Wolfie has Tourette’s syndrome, which causes her to yip — a result of head trauma suffered in a car crash about a decade ago, her mother said.

And she’s into a lifestyle that involves bondage, which necessitates a dog collar.

“The collar means I belong to someone,” she said. “It’s not a fashion statement.”

She’s also a member of a “wolf pack.”

“I’m a wolf, and I have a group of other friends who are canines,” she said. (No you're not, you're an idiot, and your friends are retards.)

Wolfie said a friend called her last week and asked her to decapitate a dog that had been hit by a car.

“He was gone. His tongue was dried,” she said. “The cause of death, I’m almost 100 percent sure, was blunt trauma.”

Wolfie placed the animal on her kitchen counter and severed the windpipe, tendons and spine. She said a friend photographed the head while she was boiling the water that would melt off the skin.

“I wouldn’t have allowed” the photo, Wolfie said.

Her friends left with the body, Wolfie said, and she put the head in the woods.

Lisa Norwood, an ACS spokeswoman, said the investigation is ongoing. It’s not illegal to cut off the head of a dead dog, she added.
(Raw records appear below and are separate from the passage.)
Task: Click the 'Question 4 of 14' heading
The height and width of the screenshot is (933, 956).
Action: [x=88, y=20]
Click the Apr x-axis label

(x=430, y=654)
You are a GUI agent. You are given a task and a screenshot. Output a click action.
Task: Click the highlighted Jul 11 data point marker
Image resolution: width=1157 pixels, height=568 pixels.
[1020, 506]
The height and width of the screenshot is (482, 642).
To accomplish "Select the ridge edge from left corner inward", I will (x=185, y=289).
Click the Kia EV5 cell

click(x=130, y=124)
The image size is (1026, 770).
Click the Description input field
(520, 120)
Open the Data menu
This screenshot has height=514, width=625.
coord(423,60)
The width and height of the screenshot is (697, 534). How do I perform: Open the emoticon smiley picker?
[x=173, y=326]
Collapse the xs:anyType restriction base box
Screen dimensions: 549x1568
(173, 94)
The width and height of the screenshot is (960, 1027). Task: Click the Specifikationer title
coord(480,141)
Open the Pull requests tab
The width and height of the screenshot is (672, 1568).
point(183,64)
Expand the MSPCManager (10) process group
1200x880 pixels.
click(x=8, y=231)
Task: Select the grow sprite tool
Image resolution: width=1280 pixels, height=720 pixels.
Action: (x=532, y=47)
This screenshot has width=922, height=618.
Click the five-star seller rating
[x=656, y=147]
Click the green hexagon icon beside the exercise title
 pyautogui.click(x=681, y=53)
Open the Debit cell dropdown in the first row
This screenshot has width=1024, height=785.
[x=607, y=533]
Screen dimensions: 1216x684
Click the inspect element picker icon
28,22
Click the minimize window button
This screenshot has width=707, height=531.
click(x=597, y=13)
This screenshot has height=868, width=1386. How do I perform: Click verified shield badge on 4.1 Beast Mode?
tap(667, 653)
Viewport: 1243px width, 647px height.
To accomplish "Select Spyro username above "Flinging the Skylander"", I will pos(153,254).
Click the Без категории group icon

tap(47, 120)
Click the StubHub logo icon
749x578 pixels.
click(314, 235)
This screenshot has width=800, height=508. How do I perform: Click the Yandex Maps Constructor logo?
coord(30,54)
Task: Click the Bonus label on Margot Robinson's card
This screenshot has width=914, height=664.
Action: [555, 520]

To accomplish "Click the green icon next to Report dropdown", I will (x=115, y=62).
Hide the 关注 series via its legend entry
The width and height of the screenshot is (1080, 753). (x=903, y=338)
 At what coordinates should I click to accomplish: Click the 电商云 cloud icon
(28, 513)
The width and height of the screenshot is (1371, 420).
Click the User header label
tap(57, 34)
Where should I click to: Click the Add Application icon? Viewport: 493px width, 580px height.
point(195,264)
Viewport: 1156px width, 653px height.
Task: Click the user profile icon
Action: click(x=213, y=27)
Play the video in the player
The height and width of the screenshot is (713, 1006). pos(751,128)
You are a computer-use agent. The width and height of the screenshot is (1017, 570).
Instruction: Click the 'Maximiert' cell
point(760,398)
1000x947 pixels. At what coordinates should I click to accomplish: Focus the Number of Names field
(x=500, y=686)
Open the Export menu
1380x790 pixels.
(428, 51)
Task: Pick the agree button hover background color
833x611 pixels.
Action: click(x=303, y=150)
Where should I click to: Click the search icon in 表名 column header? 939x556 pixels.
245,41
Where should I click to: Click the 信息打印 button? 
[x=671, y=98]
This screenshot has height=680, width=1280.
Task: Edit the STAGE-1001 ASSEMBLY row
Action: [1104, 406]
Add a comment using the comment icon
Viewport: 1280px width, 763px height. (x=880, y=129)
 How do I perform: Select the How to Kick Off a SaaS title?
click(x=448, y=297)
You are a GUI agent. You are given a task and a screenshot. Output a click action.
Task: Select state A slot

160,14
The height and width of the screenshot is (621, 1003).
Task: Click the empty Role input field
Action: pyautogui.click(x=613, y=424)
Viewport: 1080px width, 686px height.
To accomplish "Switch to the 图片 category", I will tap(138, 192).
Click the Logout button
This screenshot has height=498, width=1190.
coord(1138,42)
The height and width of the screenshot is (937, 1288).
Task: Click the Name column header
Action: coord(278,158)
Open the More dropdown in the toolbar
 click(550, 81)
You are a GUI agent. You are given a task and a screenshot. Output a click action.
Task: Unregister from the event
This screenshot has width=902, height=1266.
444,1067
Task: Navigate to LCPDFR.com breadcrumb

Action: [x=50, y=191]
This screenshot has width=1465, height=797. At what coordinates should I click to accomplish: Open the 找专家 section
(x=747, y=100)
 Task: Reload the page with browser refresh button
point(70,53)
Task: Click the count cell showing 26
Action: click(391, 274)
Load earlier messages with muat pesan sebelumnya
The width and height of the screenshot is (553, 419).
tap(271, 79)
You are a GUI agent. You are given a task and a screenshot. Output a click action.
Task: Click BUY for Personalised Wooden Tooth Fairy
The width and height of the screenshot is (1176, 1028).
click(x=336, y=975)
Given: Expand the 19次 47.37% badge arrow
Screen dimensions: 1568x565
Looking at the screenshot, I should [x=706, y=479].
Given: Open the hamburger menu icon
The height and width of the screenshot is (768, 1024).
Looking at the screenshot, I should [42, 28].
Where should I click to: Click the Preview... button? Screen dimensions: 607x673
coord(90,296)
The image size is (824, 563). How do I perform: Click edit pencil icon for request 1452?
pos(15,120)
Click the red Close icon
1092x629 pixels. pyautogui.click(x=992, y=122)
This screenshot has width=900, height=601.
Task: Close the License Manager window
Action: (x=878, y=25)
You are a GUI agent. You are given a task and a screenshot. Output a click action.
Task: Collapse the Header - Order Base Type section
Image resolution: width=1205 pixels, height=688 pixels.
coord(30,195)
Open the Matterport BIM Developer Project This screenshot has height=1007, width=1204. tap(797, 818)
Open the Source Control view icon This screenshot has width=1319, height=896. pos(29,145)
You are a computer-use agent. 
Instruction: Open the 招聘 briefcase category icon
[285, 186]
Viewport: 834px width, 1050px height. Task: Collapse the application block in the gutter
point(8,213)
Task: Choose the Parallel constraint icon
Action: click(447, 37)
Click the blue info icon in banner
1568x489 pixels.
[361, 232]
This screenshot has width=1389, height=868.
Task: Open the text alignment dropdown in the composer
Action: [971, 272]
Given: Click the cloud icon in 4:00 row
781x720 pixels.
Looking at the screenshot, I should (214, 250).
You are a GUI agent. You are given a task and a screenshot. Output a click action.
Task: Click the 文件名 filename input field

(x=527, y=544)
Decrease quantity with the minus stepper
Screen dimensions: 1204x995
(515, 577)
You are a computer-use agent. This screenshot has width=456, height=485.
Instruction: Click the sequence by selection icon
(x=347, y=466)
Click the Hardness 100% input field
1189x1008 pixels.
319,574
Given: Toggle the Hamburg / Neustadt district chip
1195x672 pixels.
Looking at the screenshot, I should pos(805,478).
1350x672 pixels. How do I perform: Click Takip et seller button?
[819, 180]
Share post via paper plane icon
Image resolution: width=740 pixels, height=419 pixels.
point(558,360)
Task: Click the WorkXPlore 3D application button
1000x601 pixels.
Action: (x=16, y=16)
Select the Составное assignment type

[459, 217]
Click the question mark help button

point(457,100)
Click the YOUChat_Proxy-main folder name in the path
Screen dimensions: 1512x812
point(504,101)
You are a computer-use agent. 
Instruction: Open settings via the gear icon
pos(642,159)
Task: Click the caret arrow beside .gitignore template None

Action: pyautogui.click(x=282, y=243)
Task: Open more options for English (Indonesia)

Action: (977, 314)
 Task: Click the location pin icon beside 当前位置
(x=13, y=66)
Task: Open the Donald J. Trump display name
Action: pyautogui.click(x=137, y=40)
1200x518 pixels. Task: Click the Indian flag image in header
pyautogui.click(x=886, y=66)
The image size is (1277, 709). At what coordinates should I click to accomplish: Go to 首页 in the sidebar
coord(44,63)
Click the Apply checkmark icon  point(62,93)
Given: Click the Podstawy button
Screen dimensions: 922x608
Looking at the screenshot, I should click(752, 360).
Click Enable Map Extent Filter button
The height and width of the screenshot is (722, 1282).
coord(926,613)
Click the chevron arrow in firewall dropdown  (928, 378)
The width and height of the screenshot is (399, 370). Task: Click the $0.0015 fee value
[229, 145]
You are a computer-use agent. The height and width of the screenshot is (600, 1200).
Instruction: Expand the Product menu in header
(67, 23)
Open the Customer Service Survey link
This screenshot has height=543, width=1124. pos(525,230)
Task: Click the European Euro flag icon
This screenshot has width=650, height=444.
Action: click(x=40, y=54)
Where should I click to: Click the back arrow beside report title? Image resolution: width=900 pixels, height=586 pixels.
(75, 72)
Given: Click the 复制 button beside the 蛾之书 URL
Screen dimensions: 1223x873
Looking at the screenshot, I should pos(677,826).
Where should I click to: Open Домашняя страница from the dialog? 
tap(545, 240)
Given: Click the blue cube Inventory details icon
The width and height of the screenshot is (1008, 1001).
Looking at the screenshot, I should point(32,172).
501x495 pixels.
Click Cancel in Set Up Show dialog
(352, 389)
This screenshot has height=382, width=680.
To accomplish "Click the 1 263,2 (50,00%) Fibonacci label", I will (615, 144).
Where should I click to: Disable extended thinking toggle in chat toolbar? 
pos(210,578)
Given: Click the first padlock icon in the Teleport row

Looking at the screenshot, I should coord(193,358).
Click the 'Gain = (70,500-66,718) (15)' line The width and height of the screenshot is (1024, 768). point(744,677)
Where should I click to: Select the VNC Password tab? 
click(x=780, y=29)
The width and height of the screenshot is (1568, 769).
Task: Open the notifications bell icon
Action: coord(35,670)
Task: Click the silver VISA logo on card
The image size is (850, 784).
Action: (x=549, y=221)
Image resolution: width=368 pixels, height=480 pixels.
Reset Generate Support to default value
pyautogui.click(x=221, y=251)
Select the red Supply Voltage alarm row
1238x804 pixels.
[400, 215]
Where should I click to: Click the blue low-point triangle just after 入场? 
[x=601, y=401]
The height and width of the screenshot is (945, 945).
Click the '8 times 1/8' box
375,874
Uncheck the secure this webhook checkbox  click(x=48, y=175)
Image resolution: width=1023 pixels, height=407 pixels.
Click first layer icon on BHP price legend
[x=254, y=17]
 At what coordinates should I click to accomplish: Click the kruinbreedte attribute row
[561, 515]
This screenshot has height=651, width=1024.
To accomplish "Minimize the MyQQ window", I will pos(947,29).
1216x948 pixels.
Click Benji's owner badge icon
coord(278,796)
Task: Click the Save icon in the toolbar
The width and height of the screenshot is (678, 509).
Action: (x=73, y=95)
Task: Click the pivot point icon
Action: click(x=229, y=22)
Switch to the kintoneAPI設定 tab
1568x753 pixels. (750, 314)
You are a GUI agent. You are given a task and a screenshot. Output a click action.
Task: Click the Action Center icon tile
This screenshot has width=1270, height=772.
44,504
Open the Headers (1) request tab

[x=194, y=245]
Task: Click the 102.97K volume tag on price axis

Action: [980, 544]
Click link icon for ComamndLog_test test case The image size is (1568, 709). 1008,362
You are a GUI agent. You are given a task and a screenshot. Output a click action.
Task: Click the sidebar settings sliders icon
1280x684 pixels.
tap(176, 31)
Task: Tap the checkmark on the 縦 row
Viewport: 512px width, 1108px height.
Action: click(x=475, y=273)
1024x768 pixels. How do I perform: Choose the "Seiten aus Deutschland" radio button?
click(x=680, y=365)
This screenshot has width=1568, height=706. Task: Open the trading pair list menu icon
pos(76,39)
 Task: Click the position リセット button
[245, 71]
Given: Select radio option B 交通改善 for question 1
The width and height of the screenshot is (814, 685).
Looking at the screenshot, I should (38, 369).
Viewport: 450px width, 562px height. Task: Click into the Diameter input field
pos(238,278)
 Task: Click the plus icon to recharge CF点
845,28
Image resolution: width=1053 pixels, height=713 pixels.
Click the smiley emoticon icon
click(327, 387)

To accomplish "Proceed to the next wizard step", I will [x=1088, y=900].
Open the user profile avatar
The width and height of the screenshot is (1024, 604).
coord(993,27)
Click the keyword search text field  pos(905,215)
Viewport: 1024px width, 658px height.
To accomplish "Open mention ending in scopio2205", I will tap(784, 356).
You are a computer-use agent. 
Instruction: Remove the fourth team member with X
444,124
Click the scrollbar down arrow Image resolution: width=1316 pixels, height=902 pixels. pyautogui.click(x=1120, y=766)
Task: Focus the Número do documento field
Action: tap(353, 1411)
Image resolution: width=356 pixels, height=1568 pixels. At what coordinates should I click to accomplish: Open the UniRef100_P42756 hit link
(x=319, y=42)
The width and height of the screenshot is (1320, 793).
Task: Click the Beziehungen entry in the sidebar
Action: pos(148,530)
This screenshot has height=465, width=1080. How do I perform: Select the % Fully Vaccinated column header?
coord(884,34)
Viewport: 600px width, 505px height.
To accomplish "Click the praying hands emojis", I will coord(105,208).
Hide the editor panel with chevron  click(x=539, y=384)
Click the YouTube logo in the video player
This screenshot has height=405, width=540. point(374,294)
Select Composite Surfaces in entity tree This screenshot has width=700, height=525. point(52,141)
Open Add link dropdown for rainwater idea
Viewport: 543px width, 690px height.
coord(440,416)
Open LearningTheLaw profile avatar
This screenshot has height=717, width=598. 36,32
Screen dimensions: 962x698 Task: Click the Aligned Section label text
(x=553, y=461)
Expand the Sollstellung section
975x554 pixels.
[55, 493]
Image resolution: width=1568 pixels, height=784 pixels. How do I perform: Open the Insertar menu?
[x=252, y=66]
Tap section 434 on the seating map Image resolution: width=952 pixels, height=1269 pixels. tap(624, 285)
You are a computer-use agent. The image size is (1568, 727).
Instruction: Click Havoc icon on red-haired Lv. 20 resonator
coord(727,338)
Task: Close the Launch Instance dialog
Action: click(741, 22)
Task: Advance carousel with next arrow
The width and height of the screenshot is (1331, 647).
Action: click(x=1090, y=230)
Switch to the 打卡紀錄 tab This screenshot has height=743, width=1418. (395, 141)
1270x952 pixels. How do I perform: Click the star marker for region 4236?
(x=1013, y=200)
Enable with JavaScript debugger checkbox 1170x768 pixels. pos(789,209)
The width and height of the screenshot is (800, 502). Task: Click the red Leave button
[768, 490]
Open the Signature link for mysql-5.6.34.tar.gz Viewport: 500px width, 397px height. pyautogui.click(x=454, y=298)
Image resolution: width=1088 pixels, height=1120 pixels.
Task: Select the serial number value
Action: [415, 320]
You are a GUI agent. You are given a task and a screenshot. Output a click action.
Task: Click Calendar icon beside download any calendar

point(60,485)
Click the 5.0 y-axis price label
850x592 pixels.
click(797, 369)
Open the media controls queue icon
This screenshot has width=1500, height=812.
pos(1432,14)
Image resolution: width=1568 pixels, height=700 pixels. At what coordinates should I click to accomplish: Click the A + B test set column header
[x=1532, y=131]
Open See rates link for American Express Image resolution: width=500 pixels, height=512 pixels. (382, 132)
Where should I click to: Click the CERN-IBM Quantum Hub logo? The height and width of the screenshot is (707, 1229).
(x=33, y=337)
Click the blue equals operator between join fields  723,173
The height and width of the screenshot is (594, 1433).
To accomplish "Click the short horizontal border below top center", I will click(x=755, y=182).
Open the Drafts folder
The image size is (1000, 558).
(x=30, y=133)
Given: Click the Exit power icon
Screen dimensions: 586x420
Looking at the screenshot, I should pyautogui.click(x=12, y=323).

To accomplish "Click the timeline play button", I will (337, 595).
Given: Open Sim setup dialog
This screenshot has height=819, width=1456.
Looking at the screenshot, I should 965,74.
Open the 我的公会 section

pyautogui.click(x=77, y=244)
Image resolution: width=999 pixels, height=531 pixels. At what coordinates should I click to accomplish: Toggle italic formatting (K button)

“You can prove that a number of ways forensically,” Norwood said.

At home, Wolfie and her mother are dealing with online smears, threatening phone calls and obscene text messages.

“The Internet’s gone crazy,” Lisa Rodriguez said. “We thought somebody was on our roof last night.”

But she said the wrath is misdirected.

“Wolfie would never harm an animal,” she said. “She likes road kill.”